If you’re paranoid, Android will protect you just as well as the iPhone, according to Google’s director of security for Android.
It's a common assumption among tech geeks, and even cybersecurity experts, that if you are really paranoid, you should probably use an iPhone, and not Android. But the man responsible for securing the more than one billion Android users on the planet vehemently disagrees—but of course he would.
"For almost all threat models," Adrian Ludwig, the director of security at Android, referring to the level of security needed by most people, "they are nearly identical in terms of their platform-level capabilities."
In a short interview after a talk at a security conference in Manhattan on Tuesday the talk, Ludwig said that, "for sure," there's no doubt that a Google Pixel and an iPhone are pretty much equal when it comes to security. Android, he added, will soon be better though.
"In the long term, the open ecosystem of Android is going to put it in a much better place," he said, without mentioning that Android has already been around for more than eight years at this point.
During his talk at the O'Reilly Security Conference Ludwig said that Android's built-in security product called "Safety Net" scans 400 million devices per day and checks a stunning 6 billions apps per day.

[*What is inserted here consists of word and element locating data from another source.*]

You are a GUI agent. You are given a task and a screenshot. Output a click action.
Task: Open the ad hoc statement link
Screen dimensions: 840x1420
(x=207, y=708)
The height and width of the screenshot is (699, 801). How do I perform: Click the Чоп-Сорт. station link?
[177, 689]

The result of these security checks, coupled with the exploit mitigation measures baked into Android, mean that a really small number of Android devices has malware or, as Google calls it, "Potentially Harmful Applications" or PHAs, according to Ludwig. In fact, Ludwig said showing a graph, less than 1% of Android smartphone contain malware.
As an example of Android's misunderstood security, Ludwig used the infamous series of critical bugs known as Stagefright, which were found last year. Ludwig noted that despite the alarm and the potential danger to practically all Android users, they have yet to see a real-life hack on an Android phone done exploiting Stagefright.
"At this point we still don't have any confirmed instances of exploitation in the wild," he said.
Obviously, Ludwig admitted that while things have gotten much better in the last year, telephone carriers and phone manufacturers that use Android still have to improve their update cycles and become quicker in adopting security patches.
"We got quite a bit of work left to do to get to a point where that actually happens on a regular basis across the whole the ecosystem," Ludwig said.
The good news, according to him, is that Android is already secure enough that it's almost impossible for someone to target a large number of people at the same time. That's why, he said, "mass exploitation is something that I'm not expecting that we're going to see at any point in the Android ecosystem."